··· Data for this task
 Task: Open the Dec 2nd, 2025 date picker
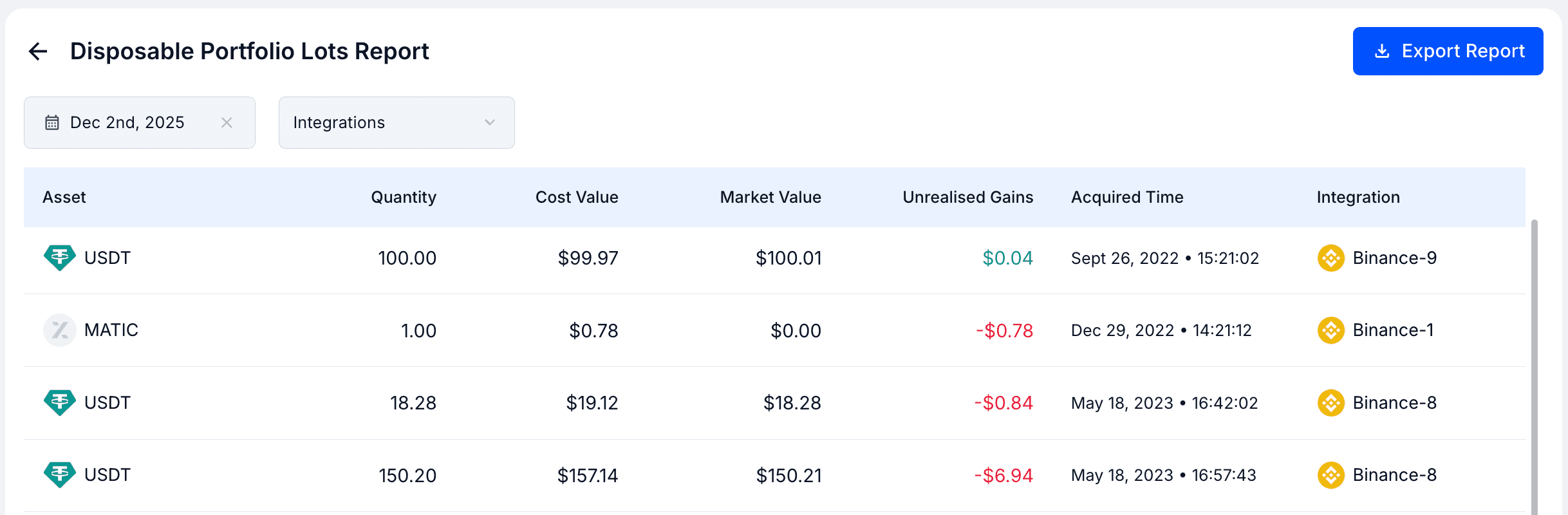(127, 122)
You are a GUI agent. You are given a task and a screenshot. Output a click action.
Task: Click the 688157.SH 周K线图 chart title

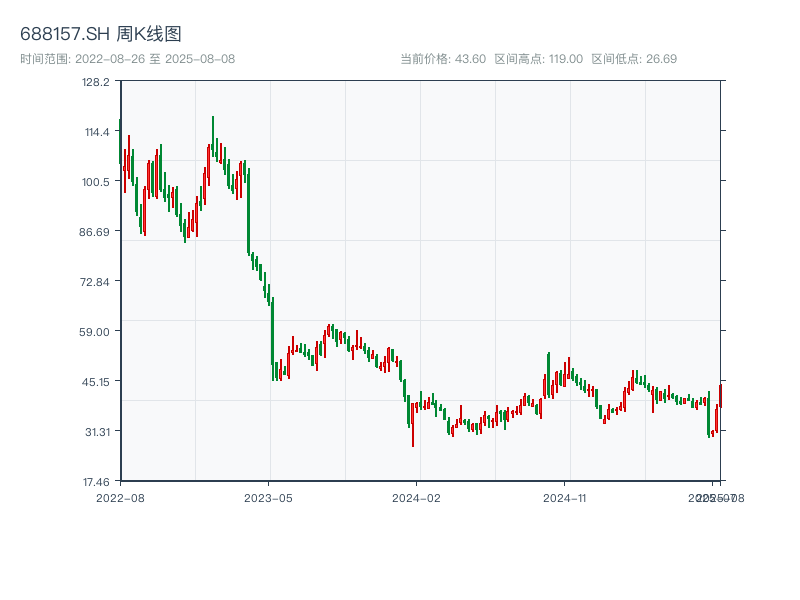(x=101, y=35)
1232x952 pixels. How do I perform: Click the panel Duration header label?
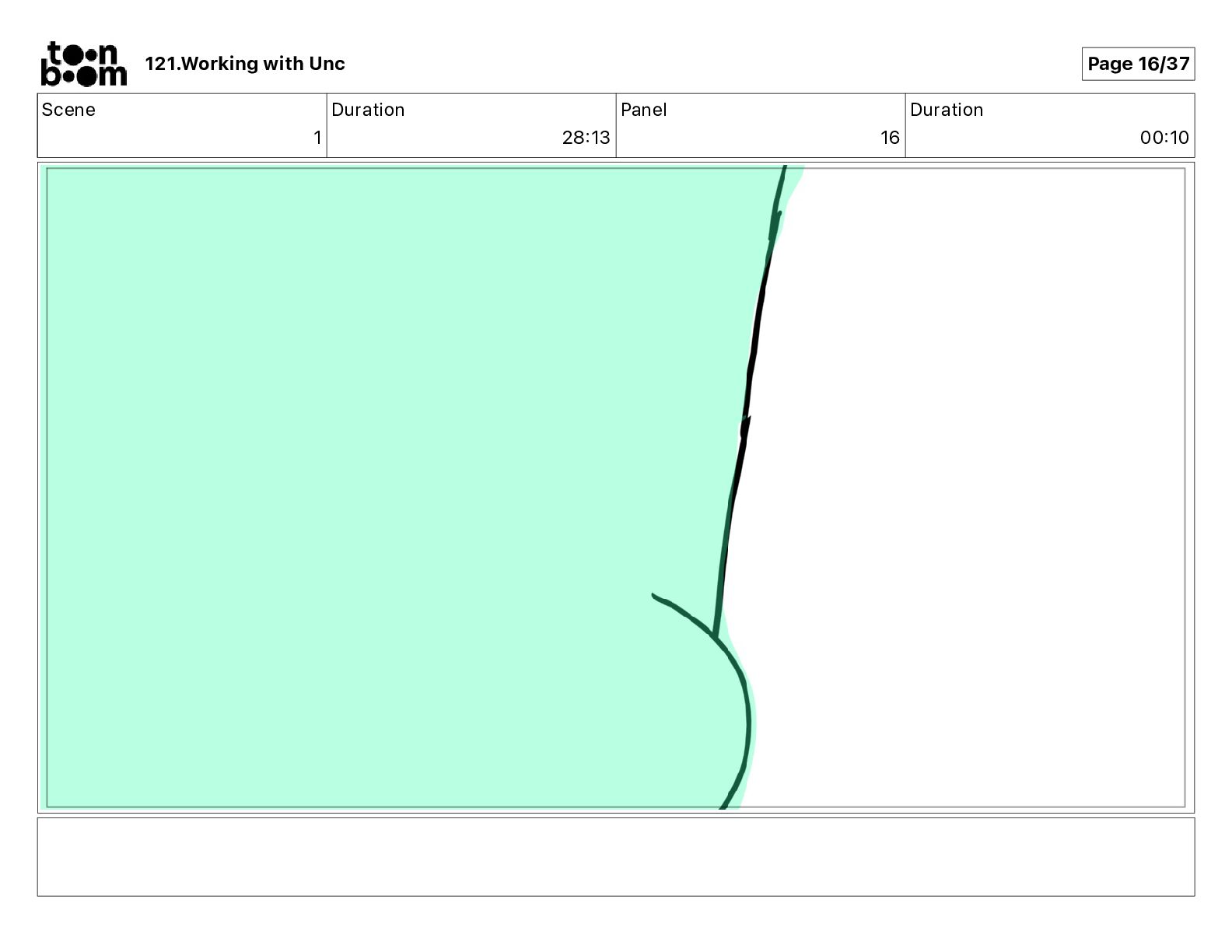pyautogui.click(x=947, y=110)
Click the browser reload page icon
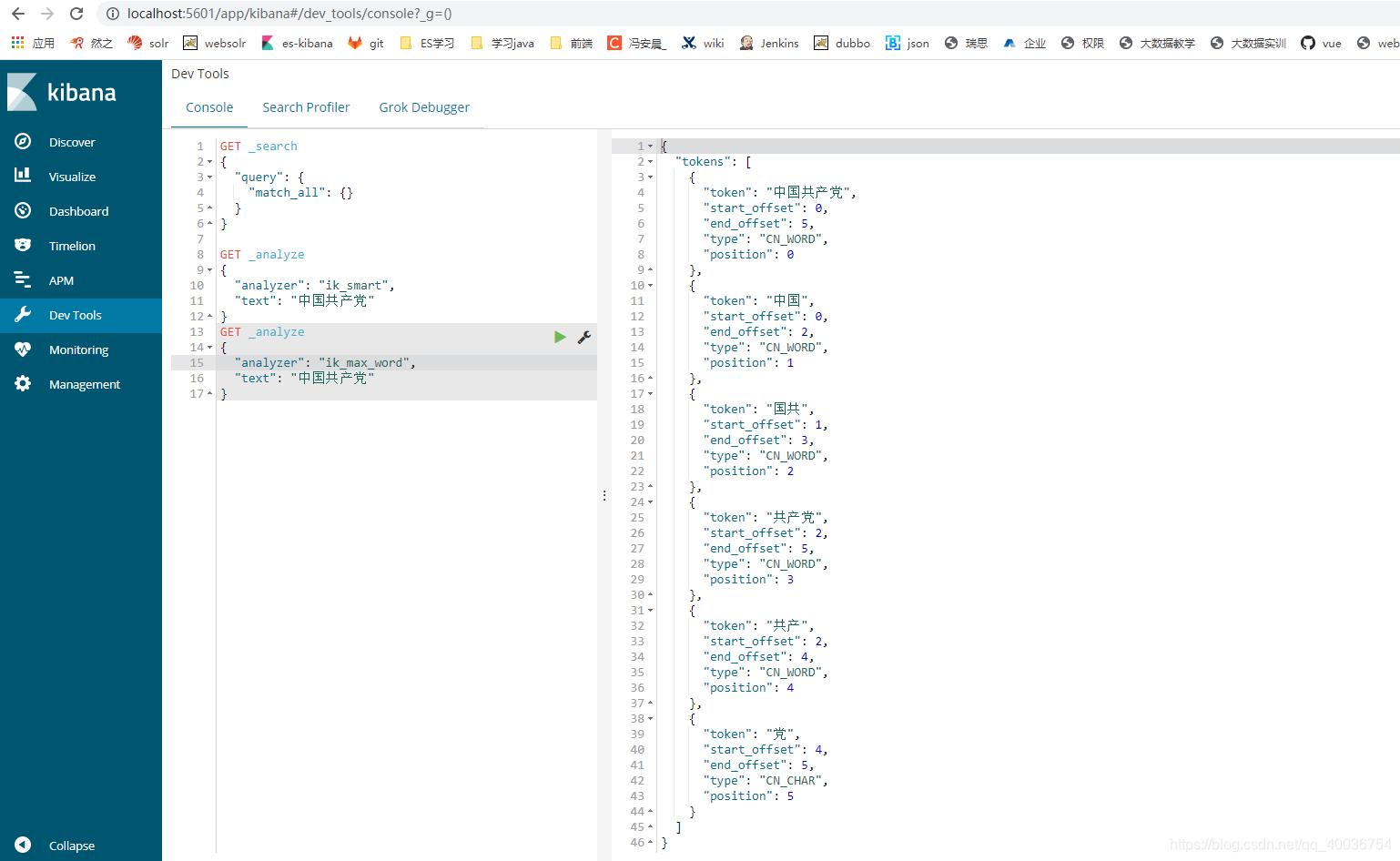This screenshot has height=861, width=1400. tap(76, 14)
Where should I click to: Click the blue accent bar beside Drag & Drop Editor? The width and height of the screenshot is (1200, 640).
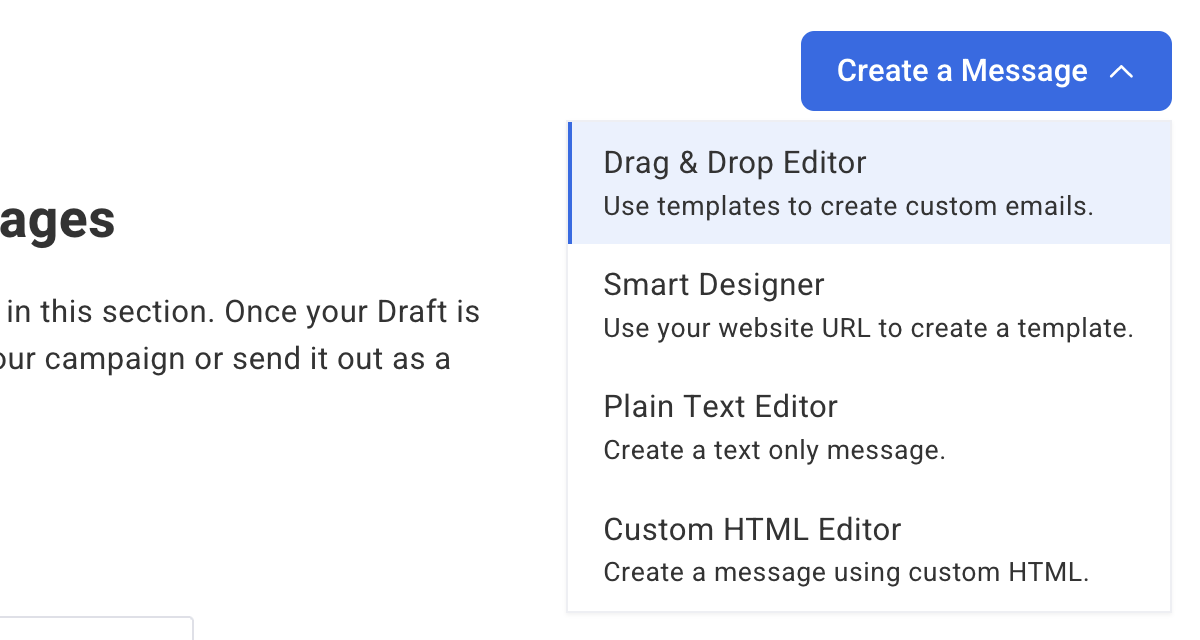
······
:: What the exercise asks ::
In your copy of the entries above, keep the text exact and leave out the pictures.

:: Result of this exercise ::
 Task: Open the Dec 2nd, 2025 date picker
(127, 122)
You are a GUI agent. You are given a task and a screenshot. Output a click action.
Task: Click the 688157.SH 周K线图 chart title

(x=101, y=35)
1232x952 pixels. How do I perform: Click the panel Duration header label?
pyautogui.click(x=947, y=110)
Click the browser reload page icon
This screenshot has height=861, width=1400. tap(76, 14)
Where should I click to: Click the blue accent bar beside Drag & Drop Editor? The width and height of the screenshot is (1200, 640).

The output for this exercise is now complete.